Muchas veces, los gobernantes se enteran de lo listos que son cuando leen los periódicos al día siguiente de haber anunciado esta o aquella medida. Con determinados pasos de los políticos sucede como con los textos clásicos, que sus intérpretes ponen en ellos muchas más cosas, y todas ellas más sagaces, de las que había imaginado el propio autor. Si de pronto todo el mundo proclama alborozado que eres un crack, no vas a ser tú quien venga a aguarles la fiesta.

‘Dejad que los ricos se acerquen a mí’

Ahora bien, dicho todo esto también hay que subrayar en rojo las severas contraindicaciones de la operación ‘Dejad que los ricos se acerquen a mí’. Aspirante a nuevo padre de la patria andaluza, al Moreno que ganó las elecciones bajo la bandera del ecumenismo ideológico y el populismo templado le costará desprenderse del sambenito de benefactor de los millonarios que, no sin razón, le ha colgado la izquierda.

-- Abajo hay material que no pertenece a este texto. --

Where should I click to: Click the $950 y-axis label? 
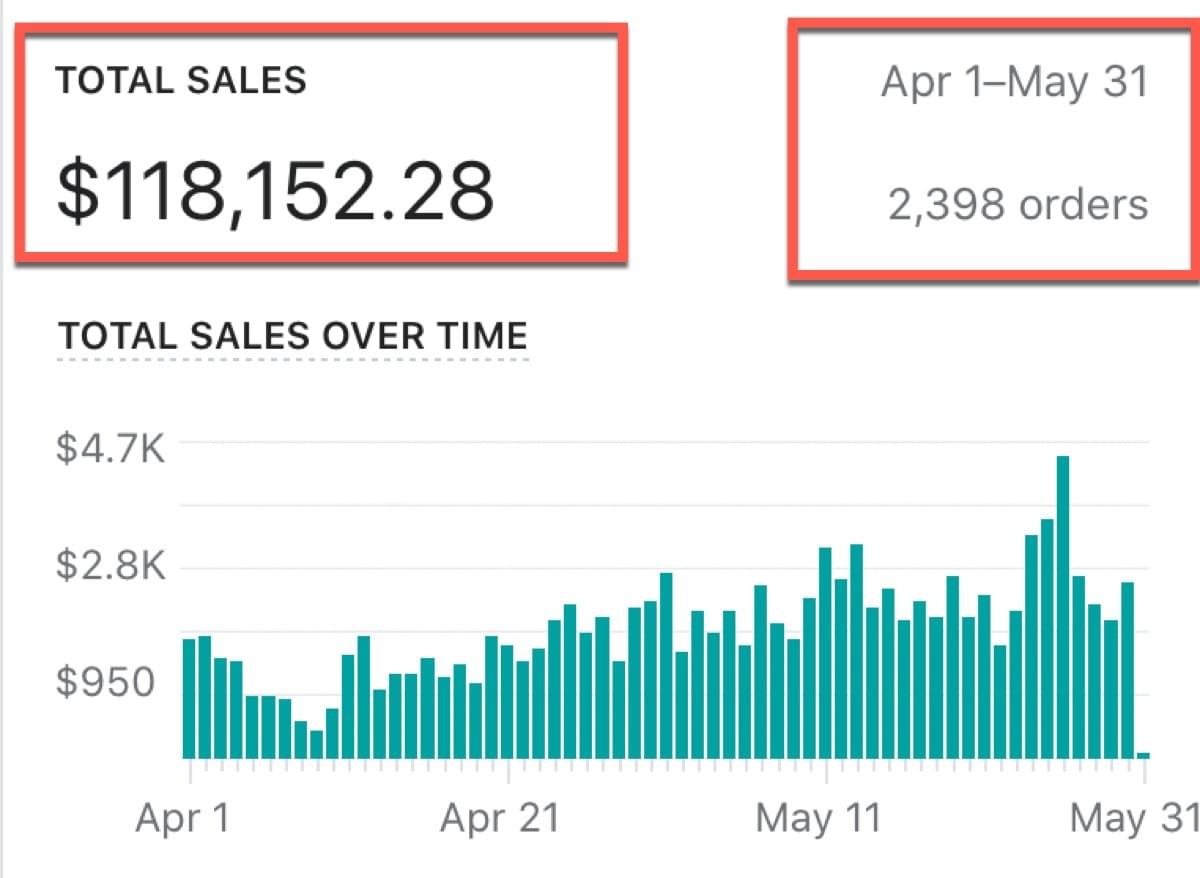[x=106, y=683]
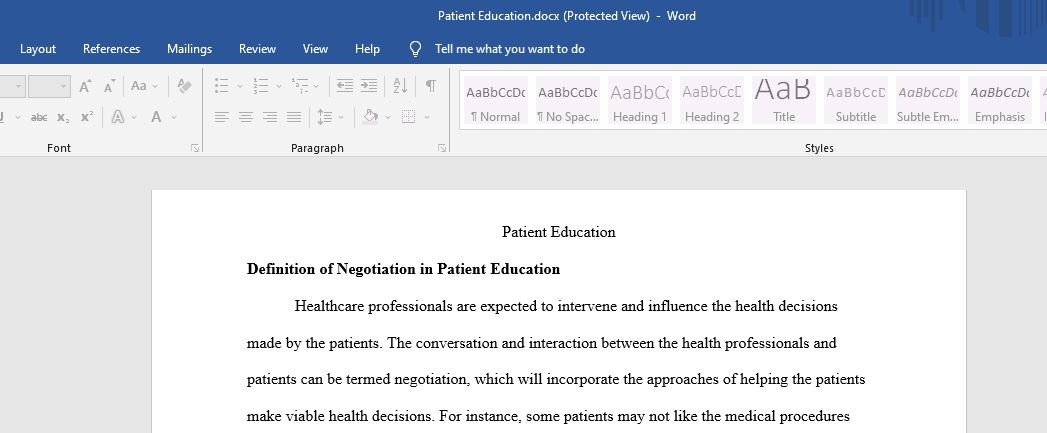
Task: Toggle the Show/Hide paragraph marks button
Action: pyautogui.click(x=431, y=86)
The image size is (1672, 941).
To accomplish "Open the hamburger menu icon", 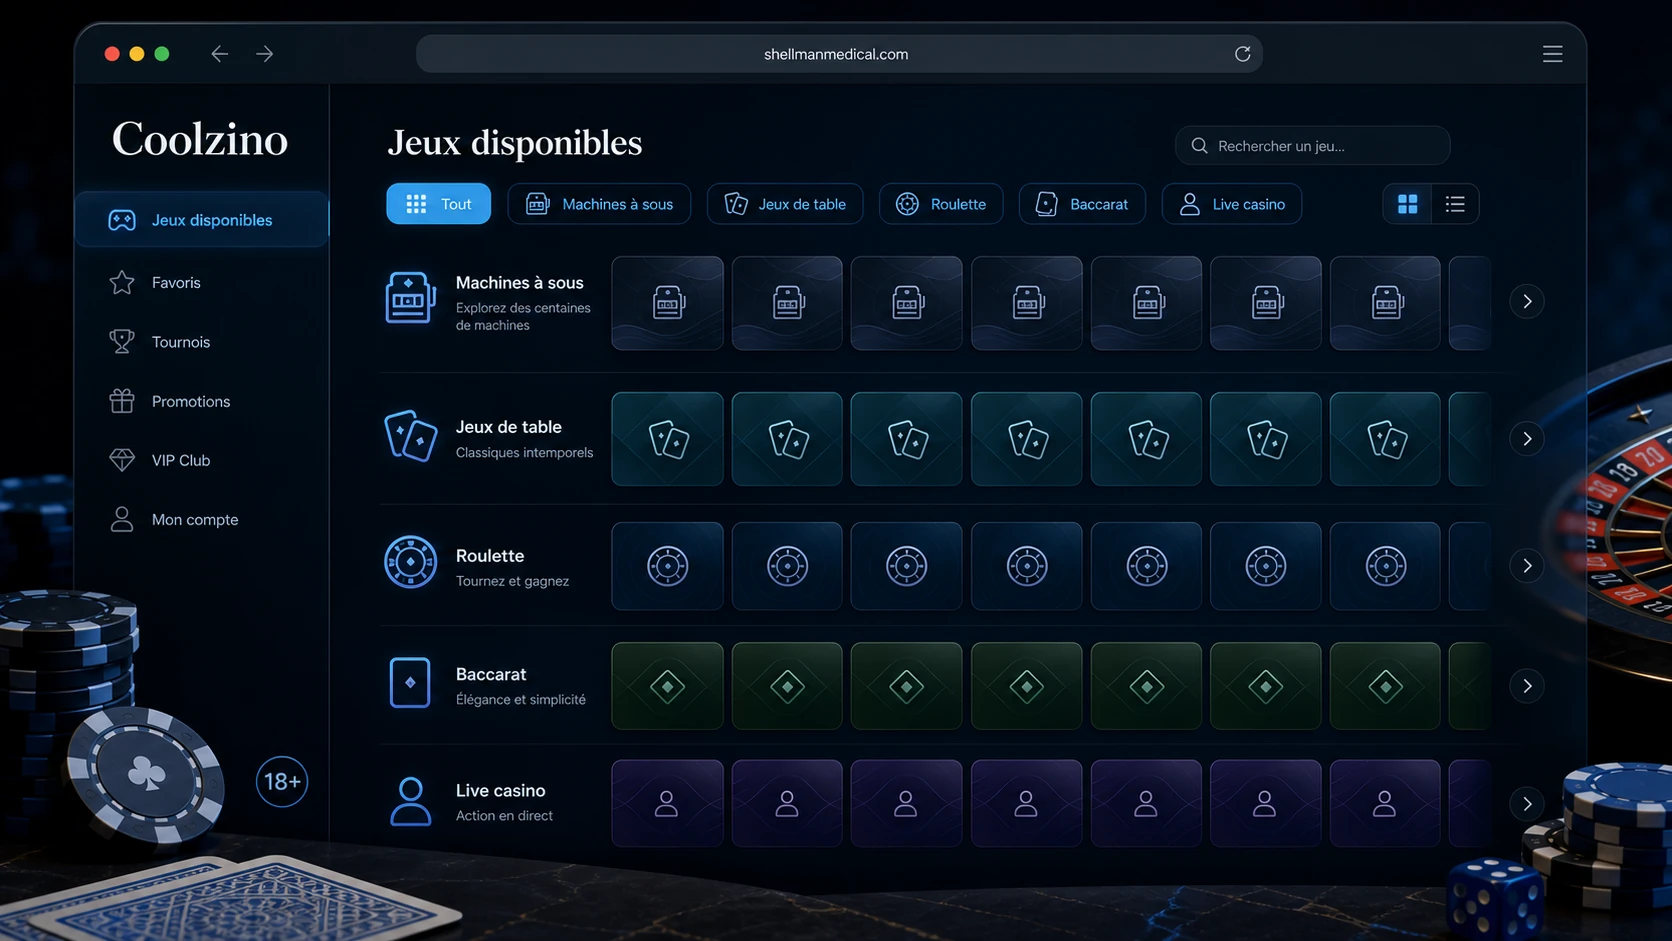I will 1552,54.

La supresión de un impuesto que, literalmente, solo pagan los ricos es un lujo fiscal que solo pueden permitirse territorios con altos niveles de renta como Madrid y gobernantes con la empatía social bajo mínimos como Ayuso. Cuando Andalucía y Juan Manuel Moreno los imitan están jugando una partida en la que, antes que después, comprobarán que no tienen dinero suficiente para igualar las apuestas que sin duda harán sus bien forrados oponentes para expulsar a los intrusos pobretones de la mesa de juego.

La Andalucía que suprime el Impuesto sobre el Patrimonio recuerda a esos vecinos de barrios modestos que se gastan el dinero que no les sobra en comprarse un BMW que les ha costado casi lo mismo que vale su piso. Uno ve aparcado el flamante bólido metalizado a la puerta del bloque de viviendas de protección oficial con la fachada llena de desconchones y necesitada de una buena mano de pintura e imagina lo que pensará la esposa del titular del vehículo al salir a su minúsculo balcón, mirar abajo y ver el lujoso cacharro que, según le ha contado tantas veces su marido, tiene 190 caballos, cuatro cilindros en línea y aceleración de 0 a 100 en 4,9 segundos: “Este tío será el padre de mis hijos, pero es un gilipollas”.